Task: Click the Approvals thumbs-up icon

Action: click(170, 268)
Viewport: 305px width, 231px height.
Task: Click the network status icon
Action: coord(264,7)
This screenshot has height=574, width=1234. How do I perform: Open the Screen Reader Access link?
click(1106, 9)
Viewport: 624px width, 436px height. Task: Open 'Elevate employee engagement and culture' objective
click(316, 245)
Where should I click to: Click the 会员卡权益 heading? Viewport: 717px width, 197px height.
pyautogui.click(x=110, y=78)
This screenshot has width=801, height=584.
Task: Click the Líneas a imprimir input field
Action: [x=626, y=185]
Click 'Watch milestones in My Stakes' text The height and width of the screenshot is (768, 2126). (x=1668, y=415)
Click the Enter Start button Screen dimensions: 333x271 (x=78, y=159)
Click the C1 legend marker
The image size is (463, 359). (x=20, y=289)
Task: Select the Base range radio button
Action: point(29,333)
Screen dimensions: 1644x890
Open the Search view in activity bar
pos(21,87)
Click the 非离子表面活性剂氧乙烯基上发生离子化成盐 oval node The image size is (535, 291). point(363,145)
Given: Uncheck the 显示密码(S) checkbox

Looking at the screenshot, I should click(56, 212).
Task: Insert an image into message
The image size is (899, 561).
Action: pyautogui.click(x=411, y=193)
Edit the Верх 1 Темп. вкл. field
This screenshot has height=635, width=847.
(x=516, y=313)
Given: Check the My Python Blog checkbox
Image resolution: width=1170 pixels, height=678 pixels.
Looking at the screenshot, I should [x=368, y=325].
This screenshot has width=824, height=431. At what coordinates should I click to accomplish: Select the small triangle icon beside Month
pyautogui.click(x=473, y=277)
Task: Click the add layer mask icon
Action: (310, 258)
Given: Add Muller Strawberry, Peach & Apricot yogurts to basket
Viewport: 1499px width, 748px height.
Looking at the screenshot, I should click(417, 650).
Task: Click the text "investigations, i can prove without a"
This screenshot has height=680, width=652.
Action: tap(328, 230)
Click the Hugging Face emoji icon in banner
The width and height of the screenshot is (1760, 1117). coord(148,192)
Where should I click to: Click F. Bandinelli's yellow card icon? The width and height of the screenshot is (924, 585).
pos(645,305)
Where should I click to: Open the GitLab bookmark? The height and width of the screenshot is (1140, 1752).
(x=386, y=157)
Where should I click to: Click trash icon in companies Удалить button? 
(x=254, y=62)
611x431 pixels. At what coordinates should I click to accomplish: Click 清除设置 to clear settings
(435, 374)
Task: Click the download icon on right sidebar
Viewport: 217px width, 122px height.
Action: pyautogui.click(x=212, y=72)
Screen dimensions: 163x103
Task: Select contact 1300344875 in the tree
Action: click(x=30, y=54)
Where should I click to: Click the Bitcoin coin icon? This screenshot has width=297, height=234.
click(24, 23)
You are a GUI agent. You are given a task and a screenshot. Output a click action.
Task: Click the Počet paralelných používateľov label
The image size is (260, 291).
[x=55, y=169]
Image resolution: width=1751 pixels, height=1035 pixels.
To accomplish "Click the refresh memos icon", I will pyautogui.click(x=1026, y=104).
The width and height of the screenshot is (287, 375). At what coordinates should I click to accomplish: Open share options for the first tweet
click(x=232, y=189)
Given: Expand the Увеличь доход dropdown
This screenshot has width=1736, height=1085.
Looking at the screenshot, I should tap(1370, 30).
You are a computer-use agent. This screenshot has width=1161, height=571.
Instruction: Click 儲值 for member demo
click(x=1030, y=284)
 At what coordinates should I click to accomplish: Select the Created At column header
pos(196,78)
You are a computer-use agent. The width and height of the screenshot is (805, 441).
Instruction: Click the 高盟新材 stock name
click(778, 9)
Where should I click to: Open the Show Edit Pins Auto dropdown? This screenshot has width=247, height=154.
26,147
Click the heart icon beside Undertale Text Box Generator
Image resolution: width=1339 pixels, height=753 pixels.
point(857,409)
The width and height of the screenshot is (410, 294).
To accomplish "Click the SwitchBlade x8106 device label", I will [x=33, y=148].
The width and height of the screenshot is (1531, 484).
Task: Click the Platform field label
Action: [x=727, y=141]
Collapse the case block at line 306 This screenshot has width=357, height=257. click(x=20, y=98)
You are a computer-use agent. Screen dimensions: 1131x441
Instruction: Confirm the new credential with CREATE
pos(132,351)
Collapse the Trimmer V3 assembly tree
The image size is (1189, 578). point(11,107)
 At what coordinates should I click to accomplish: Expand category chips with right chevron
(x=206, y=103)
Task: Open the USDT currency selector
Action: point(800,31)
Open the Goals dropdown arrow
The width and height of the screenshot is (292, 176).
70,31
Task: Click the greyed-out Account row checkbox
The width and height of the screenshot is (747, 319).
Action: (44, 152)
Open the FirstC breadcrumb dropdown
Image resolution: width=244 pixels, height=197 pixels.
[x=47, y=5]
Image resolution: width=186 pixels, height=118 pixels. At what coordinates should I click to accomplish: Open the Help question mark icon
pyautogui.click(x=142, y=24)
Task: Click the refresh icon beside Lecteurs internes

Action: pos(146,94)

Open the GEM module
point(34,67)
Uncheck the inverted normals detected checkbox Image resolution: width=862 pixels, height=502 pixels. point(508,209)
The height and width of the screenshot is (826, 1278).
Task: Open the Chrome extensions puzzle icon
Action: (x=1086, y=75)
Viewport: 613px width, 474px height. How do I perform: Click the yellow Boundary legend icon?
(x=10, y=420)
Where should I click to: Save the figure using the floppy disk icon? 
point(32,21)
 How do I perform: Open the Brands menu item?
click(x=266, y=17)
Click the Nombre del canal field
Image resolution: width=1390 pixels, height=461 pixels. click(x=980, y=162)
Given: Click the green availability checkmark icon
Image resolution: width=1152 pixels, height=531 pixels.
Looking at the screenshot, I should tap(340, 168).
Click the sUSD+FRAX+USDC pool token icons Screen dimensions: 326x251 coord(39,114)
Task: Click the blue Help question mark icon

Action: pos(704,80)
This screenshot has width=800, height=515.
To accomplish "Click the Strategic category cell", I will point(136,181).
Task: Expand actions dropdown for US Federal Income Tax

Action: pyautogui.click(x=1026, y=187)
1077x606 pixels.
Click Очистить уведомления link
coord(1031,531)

........

§ What to work on:
Can you copy out every one of the items above word for word, line by line, with nothing changed or left out?

§ Exercise result:
Task: Click the Approvals thumbs-up icon

Action: click(170, 268)
Viewport: 305px width, 231px height.
Task: Click the network status icon
Action: coord(264,7)
This screenshot has height=574, width=1234. How do I perform: Open the Screen Reader Access link?
click(1106, 9)
Viewport: 624px width, 436px height. Task: Open 'Elevate employee engagement and culture' objective
click(316, 245)
Where should I click to: Click the 会员卡权益 heading? Viewport: 717px width, 197px height.
pyautogui.click(x=110, y=78)
This screenshot has width=801, height=584.
Task: Click the Líneas a imprimir input field
Action: [x=626, y=185]
Click 'Watch milestones in My Stakes' text The height and width of the screenshot is (768, 2126). (x=1668, y=415)
Click the Enter Start button Screen dimensions: 333x271 (x=78, y=159)
Click the C1 legend marker
The image size is (463, 359). (x=20, y=289)
Task: Select the Base range radio button
Action: point(29,333)
Screen dimensions: 1644x890
Open the Search view in activity bar
pos(21,87)
Click the 非离子表面活性剂氧乙烯基上发生离子化成盐 oval node The image size is (535, 291). point(363,145)
Given: Uncheck the 显示密码(S) checkbox

Looking at the screenshot, I should click(56, 212).
Task: Insert an image into message
The image size is (899, 561).
Action: pyautogui.click(x=411, y=193)
Edit the Верх 1 Темп. вкл. field
This screenshot has height=635, width=847.
(x=516, y=313)
Given: Check the My Python Blog checkbox
Image resolution: width=1170 pixels, height=678 pixels.
Looking at the screenshot, I should [x=368, y=325].
This screenshot has width=824, height=431. At what coordinates should I click to accomplish: Select the small triangle icon beside Month
pyautogui.click(x=473, y=277)
Task: Click the add layer mask icon
Action: (310, 258)
Given: Add Muller Strawberry, Peach & Apricot yogurts to basket
Viewport: 1499px width, 748px height.
Looking at the screenshot, I should click(417, 650).
Task: Click the text "investigations, i can prove without a"
This screenshot has height=680, width=652.
Action: tap(328, 230)
Click the Hugging Face emoji icon in banner
The width and height of the screenshot is (1760, 1117). coord(148,192)
Where should I click to: Click F. Bandinelli's yellow card icon? The width and height of the screenshot is (924, 585).
pos(645,305)
Where should I click to: Open the GitLab bookmark? The height and width of the screenshot is (1140, 1752).
(x=386, y=157)
Where should I click to: Click trash icon in companies Удалить button? 
(x=254, y=62)
611x431 pixels. At what coordinates should I click to accomplish: Click 清除设置 to clear settings
(435, 374)
Task: Click the download icon on right sidebar
Viewport: 217px width, 122px height.
Action: pyautogui.click(x=212, y=72)
Screen dimensions: 163x103
Task: Select contact 1300344875 in the tree
Action: click(x=30, y=54)
Where should I click to: Click the Bitcoin coin icon? This screenshot has width=297, height=234.
click(24, 23)
You are a GUI agent. You are given a task and a screenshot. Output a click action.
Task: Click the Počet paralelných používateľov label
The image size is (260, 291).
[x=55, y=169]
Image resolution: width=1751 pixels, height=1035 pixels.
To accomplish "Click the refresh memos icon", I will pyautogui.click(x=1026, y=104).
The width and height of the screenshot is (287, 375). At what coordinates should I click to accomplish: Open share options for the first tweet
click(x=232, y=189)
Given: Expand the Увеличь доход dropdown
This screenshot has width=1736, height=1085.
Looking at the screenshot, I should tap(1370, 30).
You are a computer-use agent. This screenshot has width=1161, height=571.
Instruction: Click 儲值 for member demo
click(x=1030, y=284)
 At what coordinates should I click to accomplish: Select the Created At column header
pos(196,78)
You are a computer-use agent. The width and height of the screenshot is (805, 441).
Instruction: Click the 高盟新材 stock name
click(778, 9)
Where should I click to: Open the Show Edit Pins Auto dropdown? This screenshot has width=247, height=154.
26,147
Click the heart icon beside Undertale Text Box Generator
Image resolution: width=1339 pixels, height=753 pixels.
point(857,409)
The width and height of the screenshot is (410, 294).
To accomplish "Click the SwitchBlade x8106 device label", I will [x=33, y=148].
The width and height of the screenshot is (1531, 484).
Task: Click the Platform field label
Action: [x=727, y=141]
Collapse the case block at line 306 This screenshot has width=357, height=257. click(x=20, y=98)
You are a computer-use agent. Screen dimensions: 1131x441
Instruction: Confirm the new credential with CREATE
pos(132,351)
Collapse the Trimmer V3 assembly tree
The image size is (1189, 578). point(11,107)
 At what coordinates should I click to accomplish: Expand category chips with right chevron
(x=206, y=103)
Task: Open the USDT currency selector
Action: point(800,31)
Open the Goals dropdown arrow
The width and height of the screenshot is (292, 176).
70,31
Task: Click the greyed-out Account row checkbox
The width and height of the screenshot is (747, 319).
Action: (44, 152)
Open the FirstC breadcrumb dropdown
Image resolution: width=244 pixels, height=197 pixels.
[x=47, y=5]
Image resolution: width=186 pixels, height=118 pixels. At what coordinates should I click to accomplish: Open the Help question mark icon
pyautogui.click(x=142, y=24)
Task: Click the refresh icon beside Lecteurs internes

Action: pos(146,94)

Open the GEM module
point(34,67)
Uncheck the inverted normals detected checkbox Image resolution: width=862 pixels, height=502 pixels. point(508,209)
The height and width of the screenshot is (826, 1278).
Task: Open the Chrome extensions puzzle icon
Action: (x=1086, y=75)
Viewport: 613px width, 474px height. How do I perform: Click the yellow Boundary legend icon?
(x=10, y=420)
Where should I click to: Save the figure using the floppy disk icon? 
point(32,21)
 How do I perform: Open the Brands menu item?
click(x=266, y=17)
Click the Nombre del canal field
Image resolution: width=1390 pixels, height=461 pixels. click(x=980, y=162)
Given: Click the green availability checkmark icon
Image resolution: width=1152 pixels, height=531 pixels.
Looking at the screenshot, I should tap(340, 168).
Click the sUSD+FRAX+USDC pool token icons Screen dimensions: 326x251 coord(39,114)
Task: Click the blue Help question mark icon

Action: pos(704,80)
This screenshot has width=800, height=515.
To accomplish "Click the Strategic category cell", I will point(136,181).
Task: Expand actions dropdown for US Federal Income Tax

Action: pyautogui.click(x=1026, y=187)
1077x606 pixels.
Click Очистить уведомления link
coord(1031,531)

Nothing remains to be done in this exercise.